Building a transparent high-performance proxy cache for DoorDash services

DoorDash runs on many microservices. A single user request may need data from multiple services, such as store metadata, menus, availability, pricing, and fulfillment context. As DoorDash traffic grew early in the company’s history, many services repeatedly requested the same low-mutation data within short time windows.

Even when the data had not changed, each request still triggered gRPC calls, repeated computation, and sometimes backend database reads. At DoorDash scale, this created unnecessary service resource usage, higher database load, and worse P90/P99 latency.

These repeated calls also increased reliability risk. When one dependency became slow or unavailable, retries and growing concurrency could spread pressure across dependent services, turning a small issue into a larger incident.

Local caches helped, but they were service-specific, inconsistent, and required each team to build and maintain its own caching logic. We needed a shared caching layer that could reduce repeated work, protect upstream services during partial outages, and be adopted without application code changes.

That motivated us to create Entity Cache.

What we built

Entity Cache is a transparent HTTP/gRPC caching proxy running inside DoorDash’s Envoy-based service mesh. It sits in the request path and serves frequently accessed responses from a centralized cache, without requiring each service to implement its own caching logic.
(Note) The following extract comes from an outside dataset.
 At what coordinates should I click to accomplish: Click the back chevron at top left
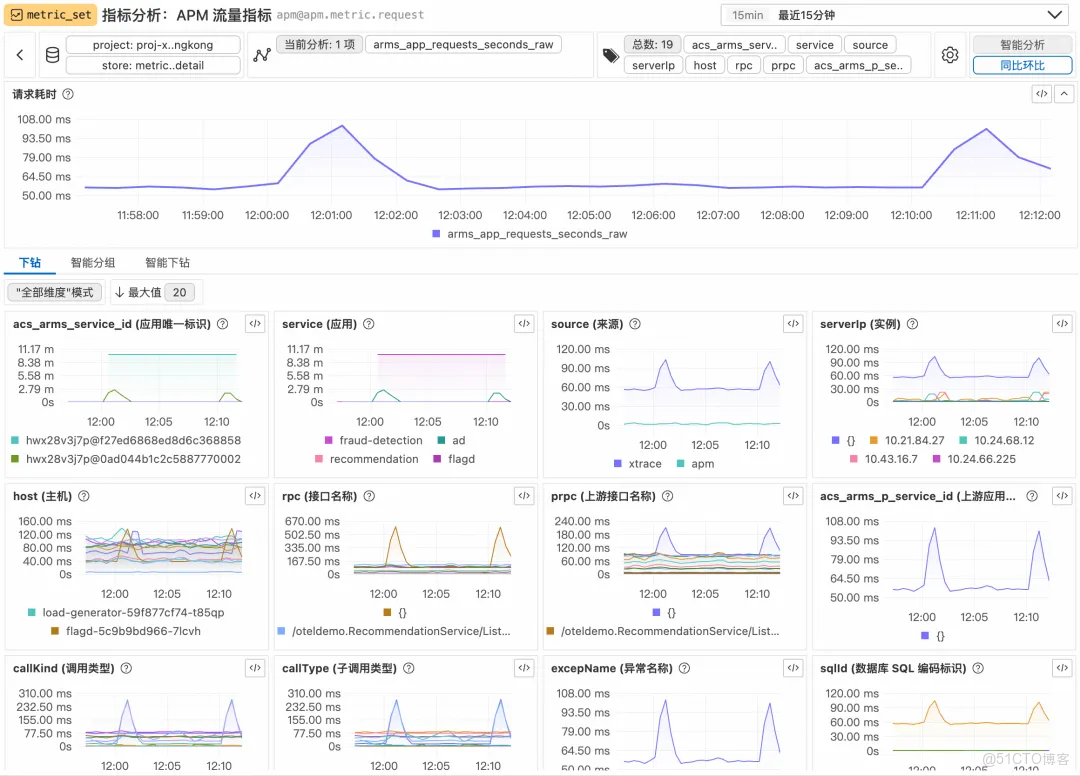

Because Entity Cache is integrated with the service mesh, services continue making the same HTTP or gRPC calls as before. Onboarding is done through service mesh configuration, so client and upstream service code do not need to change.

For example, a gRPC endpoint can be routed through Entity Cache with a config like this:

- name: example-service/grpc/50051
  redirect:
    enabled: true
    entity_cache: true
    endpoints:
      - path: ^/example.v1.ExampleService/GetExample$
        headers:
          - name: :method
            string_match:
              exact: POST
        rollout: 1

By serving cached responses before requests reach upstream services, Entity Cache helps DoorDash:

Improve latency by avoiding repeated cross-service HTTP/gRPC calls.
Reduce upstream load by cutting repeated computation and backend database reads.
Increase reliability by serving cached data when upstream services are slow or unavailable.
Lower infrastructure cost by reducing unnecessary compute and database resource usage.
Reduce engineering effort by providing a centralized cache instead of requiring each service to build its own caching layer.

Since launch, Entity Cache has been onboarded across many low-mutation Tier 0 and Tier 1 endpoints. It now serves over 1.5 million requests per second, achieves over 90% cache hit rates on many endpoints, and has become a platform-wide performance and reliability layer built on DoorDash’s service mesh foundation.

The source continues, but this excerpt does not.